▶ **Problem details**:
Copy out every line in the entries below that contains the string "pixels". Case counts.

▶ **Data shown**:
====
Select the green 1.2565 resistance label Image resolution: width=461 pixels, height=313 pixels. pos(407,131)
====
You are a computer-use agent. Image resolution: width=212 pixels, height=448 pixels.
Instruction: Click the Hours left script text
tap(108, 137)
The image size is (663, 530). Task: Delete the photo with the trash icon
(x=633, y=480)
====
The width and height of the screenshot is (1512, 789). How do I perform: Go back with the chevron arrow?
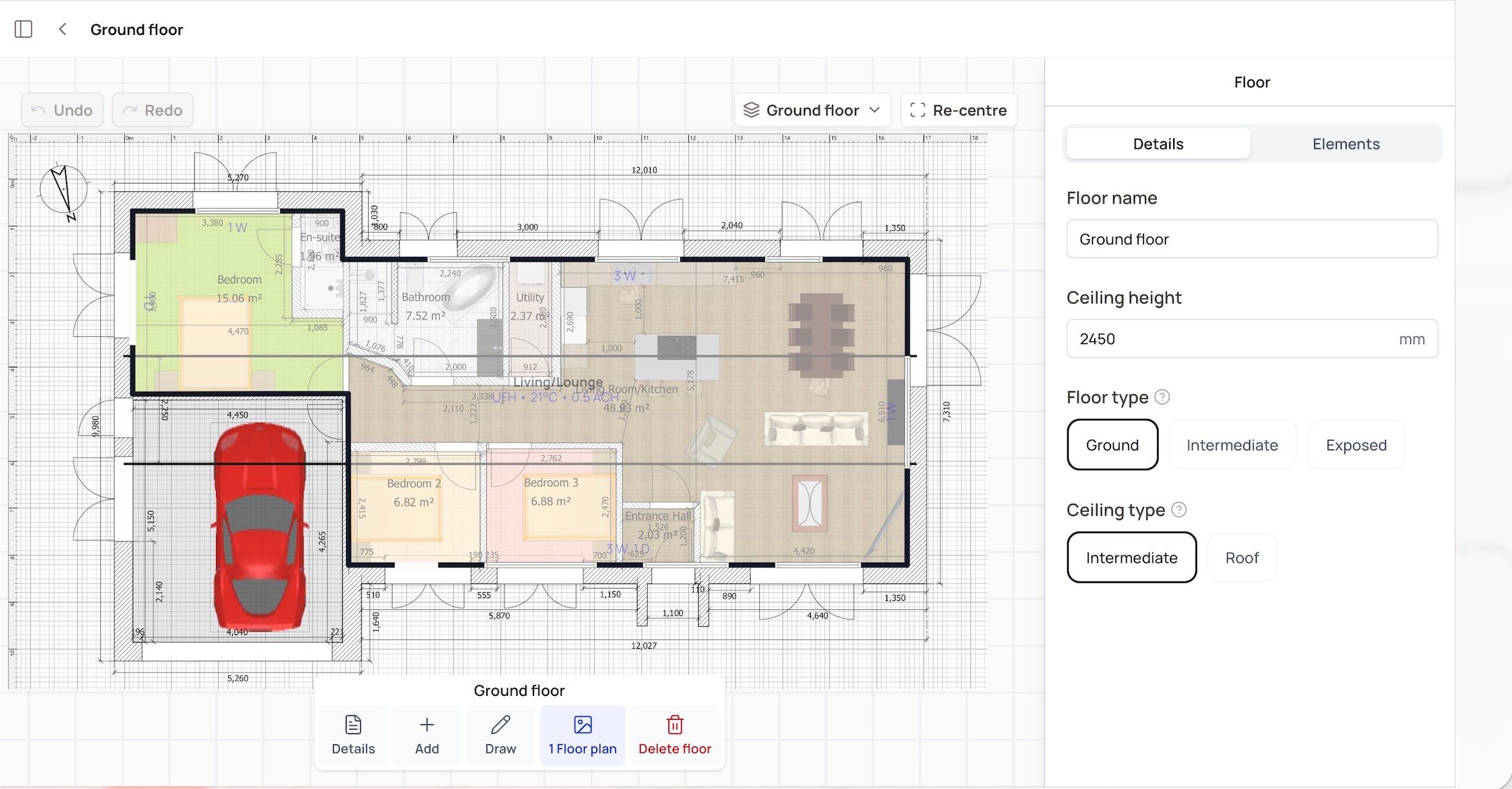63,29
====
▶ **Answer to the task**:
Select the green 1.2565 resistance label Image resolution: width=461 pixels, height=313 pixels. pos(407,131)
You are a computer-use agent. Image resolution: width=212 pixels, height=448 pixels.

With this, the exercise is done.